* [Your tasks]
A. Answer each question using the TrueCrypt account.
(i) How many days did the judge give the town's police department to return the material?
(ii) How long did the writer wait before opening the computer again?
(iii) According to the section headed "Is using TrueCrypt illegal?", what is the legal status of encryption of any kind in some countries?
B. Resume the TrueCrypt account, starting right after its final sentence.

* [Source excerpt]
****************
There were a few more statements, and eventually the prosecution had nothing. The judge took a moment to think, then said two words that would change my life. "Case dismissed" due to "lack of evidence". I was ecstasic.

The prosecution party was furious. They closed the file. The judge was about to end the audience when I said:

"Your honor, they still have my computer. I want it back!"

"You just had a criminal case dimissed."

"It's my stuff. I want it back"

"Very well. Your town's police department has 30 days to give you your material back. Audience finished".

I was very happy. I felt I added to the insult with that last request. The prosecution party couldn't believe it, after all that work.

I got my stuff back and it took me a full month before I dated to open my computer again. I was afraid they put a bug or would still try to harass me or incriminate me. I feared they were waiting for me to decrypt me to charge me again. I waited one whole month, then decrypted the file - saved the files I wanted to keep then formatted it all, writing random 0's and 1's.

So this is it. TrueCrypt certainly saved my life, reputation and money. Without it, there is no doubt the police would have found the pictures, and convicted me. I would be on the same registery as rapists and pedophiles - all this for a mistake of mine. But encryption - and refusing to give up despite the threats of being charged with a much more serious crime - kept me free.


Is using TrueCrypt illegal?

In some countries, the use of encryption of any kind is illegal. This includes TrueCrypt.

If you happen to live in one of these countries, are being charged with a cyber crime, and they find any encrypted contents on your hard drive, you can bet you're in for a rough time.
****************
* [Excerpted records]
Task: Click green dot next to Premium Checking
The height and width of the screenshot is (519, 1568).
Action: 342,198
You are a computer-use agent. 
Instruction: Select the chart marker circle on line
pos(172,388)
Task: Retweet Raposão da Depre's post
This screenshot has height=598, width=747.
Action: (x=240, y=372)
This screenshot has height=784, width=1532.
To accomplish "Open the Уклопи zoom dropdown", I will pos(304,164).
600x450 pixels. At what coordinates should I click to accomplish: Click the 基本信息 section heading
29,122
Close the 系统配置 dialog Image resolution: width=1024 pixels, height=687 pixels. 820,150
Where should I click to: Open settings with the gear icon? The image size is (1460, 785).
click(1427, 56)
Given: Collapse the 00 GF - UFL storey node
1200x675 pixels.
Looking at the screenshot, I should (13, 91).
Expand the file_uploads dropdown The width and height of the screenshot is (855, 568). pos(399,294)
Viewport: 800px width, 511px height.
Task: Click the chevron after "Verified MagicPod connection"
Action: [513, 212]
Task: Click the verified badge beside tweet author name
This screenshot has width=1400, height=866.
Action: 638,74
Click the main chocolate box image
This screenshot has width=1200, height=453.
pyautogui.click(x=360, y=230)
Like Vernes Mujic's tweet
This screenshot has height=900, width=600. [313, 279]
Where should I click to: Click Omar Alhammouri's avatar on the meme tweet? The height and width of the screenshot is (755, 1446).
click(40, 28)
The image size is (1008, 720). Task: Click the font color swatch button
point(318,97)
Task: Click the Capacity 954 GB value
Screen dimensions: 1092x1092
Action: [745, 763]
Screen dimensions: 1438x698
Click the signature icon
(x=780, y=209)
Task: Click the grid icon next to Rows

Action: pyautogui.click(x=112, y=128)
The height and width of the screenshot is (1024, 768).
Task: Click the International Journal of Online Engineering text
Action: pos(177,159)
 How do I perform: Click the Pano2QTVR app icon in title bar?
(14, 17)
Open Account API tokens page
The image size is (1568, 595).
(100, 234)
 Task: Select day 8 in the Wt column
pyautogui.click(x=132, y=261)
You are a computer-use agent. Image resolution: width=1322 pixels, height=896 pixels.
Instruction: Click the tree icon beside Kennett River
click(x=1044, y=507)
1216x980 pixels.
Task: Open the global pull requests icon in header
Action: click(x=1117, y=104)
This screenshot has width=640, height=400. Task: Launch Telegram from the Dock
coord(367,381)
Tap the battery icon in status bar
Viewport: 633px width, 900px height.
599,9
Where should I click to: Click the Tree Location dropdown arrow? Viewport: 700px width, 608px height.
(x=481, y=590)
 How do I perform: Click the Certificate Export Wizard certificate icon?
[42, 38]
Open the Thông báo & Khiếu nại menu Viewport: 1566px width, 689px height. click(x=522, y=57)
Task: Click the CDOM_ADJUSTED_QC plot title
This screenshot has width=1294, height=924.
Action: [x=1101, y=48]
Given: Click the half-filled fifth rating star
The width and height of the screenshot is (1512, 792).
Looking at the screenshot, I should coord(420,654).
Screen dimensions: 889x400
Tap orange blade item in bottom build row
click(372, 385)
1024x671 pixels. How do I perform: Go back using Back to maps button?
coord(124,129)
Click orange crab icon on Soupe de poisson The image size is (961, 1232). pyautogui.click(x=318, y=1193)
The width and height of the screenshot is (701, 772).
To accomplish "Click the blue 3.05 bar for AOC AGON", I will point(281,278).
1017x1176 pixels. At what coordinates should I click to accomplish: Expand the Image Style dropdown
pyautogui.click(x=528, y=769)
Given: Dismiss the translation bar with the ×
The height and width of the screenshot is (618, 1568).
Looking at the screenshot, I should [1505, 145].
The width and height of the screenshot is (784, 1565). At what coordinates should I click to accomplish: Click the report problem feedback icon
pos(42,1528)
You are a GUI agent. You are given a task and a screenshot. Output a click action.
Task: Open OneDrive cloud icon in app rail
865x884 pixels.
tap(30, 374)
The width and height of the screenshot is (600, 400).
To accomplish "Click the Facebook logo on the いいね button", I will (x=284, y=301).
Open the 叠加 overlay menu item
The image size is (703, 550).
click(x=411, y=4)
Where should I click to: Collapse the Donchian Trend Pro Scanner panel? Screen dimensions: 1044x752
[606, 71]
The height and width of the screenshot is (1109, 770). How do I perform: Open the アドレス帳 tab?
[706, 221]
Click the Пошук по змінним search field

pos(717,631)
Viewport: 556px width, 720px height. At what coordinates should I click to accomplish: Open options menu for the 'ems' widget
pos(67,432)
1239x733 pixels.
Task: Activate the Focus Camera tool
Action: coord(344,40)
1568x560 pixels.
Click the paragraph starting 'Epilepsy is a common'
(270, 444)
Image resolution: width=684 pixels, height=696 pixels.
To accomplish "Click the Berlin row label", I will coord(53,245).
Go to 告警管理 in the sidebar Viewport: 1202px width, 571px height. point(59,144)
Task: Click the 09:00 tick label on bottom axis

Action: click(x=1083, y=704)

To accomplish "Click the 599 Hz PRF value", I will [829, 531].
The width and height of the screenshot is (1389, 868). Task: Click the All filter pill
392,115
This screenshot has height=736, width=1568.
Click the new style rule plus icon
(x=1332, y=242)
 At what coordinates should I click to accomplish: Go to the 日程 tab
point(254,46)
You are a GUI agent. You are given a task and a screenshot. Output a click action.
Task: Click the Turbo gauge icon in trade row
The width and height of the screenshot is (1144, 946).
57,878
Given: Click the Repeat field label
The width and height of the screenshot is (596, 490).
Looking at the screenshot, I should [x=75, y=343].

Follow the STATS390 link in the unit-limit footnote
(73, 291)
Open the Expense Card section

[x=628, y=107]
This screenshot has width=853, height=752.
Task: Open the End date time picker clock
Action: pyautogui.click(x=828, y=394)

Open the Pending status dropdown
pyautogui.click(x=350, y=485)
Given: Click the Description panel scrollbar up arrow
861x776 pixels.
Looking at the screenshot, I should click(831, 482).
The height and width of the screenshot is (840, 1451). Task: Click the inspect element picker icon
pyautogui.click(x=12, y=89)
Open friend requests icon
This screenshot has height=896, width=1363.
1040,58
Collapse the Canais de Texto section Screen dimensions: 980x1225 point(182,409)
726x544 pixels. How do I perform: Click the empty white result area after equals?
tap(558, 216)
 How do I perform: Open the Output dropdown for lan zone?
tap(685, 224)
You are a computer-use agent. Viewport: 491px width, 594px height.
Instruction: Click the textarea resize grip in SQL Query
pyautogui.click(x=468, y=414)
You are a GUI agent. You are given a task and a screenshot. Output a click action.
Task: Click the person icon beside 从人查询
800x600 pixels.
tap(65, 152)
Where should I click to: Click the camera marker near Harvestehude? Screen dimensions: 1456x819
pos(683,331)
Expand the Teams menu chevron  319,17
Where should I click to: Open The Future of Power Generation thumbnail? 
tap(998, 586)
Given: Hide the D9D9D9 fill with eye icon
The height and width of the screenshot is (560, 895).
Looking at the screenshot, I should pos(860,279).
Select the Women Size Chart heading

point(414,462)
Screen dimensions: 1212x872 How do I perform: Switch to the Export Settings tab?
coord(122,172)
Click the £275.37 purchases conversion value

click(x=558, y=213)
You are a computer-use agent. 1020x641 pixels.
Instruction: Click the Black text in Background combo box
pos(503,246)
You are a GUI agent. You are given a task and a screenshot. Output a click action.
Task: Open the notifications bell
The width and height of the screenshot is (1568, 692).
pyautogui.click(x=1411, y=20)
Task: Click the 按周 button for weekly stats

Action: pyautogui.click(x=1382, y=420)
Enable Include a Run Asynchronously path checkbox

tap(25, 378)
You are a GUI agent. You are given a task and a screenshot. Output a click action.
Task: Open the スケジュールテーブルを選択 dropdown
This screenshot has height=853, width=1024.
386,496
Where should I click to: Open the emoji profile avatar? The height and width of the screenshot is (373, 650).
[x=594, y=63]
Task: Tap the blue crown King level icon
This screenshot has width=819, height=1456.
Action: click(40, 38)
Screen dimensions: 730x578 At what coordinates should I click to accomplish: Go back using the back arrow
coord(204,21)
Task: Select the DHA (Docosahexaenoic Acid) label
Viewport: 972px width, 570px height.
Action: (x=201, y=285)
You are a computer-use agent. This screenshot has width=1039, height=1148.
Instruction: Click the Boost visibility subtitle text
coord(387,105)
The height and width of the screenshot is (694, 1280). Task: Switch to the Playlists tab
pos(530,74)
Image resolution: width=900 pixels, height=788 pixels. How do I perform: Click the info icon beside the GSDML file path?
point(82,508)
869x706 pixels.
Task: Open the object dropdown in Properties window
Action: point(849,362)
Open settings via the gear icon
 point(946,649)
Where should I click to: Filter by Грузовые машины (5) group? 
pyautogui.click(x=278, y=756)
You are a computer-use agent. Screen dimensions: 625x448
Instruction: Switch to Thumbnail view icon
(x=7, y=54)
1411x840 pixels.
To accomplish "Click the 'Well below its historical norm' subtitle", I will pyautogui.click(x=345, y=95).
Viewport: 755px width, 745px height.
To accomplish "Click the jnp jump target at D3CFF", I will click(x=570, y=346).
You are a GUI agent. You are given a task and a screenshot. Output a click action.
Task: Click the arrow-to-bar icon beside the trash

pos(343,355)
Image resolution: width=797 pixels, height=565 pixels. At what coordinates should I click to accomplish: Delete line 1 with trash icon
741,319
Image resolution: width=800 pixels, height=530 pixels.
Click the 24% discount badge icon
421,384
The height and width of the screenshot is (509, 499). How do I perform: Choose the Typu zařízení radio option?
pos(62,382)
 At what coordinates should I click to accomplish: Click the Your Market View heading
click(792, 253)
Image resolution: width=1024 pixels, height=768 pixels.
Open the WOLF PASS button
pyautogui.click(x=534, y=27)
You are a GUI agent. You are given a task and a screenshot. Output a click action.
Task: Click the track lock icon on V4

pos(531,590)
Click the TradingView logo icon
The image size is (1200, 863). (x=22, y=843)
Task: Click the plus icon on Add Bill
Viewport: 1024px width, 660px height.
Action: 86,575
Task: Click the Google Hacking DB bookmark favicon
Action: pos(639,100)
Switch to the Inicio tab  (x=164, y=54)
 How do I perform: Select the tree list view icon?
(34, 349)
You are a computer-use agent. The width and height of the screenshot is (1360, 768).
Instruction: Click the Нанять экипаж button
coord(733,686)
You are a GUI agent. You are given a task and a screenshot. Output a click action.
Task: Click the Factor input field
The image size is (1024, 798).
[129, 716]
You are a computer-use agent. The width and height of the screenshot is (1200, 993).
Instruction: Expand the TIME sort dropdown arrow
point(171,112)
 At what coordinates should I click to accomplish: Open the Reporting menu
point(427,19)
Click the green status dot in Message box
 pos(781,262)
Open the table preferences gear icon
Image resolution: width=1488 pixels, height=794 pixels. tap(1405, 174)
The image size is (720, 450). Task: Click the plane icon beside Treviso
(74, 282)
****************
* [Outputs for the tasks]
A.
(i) 30 days.
(ii) A full month.
(iii) It is illegal.

B.
They will physically beat the shit out of you and torture you into providing them with the password or key-files to the volume.

Furthermore, it can even be illegal for you to transmit encrypted files from one country to another.

I urge you to check up on the laws in your country and ensure that the methods outlined below are actually legal in your country and you're not just digging yourself a bigger hole.

If you live in the United States, TrueCrypt is legal, and the passwords for your archives are protected under the 5th Amendment.

If you live in a country where it is illegal, there are things you can do to use TrueCrypt a bit more safely.

One example is to use a Hidden Archive. This is basically like a suitcase with a false bottom.

One password - the one you would give to authority's if interrogated and tortured - will open the archive and display certain contents, while the second password will open the same archive but display different contents.

However, this doesn't change the fact that using encryption is illegal.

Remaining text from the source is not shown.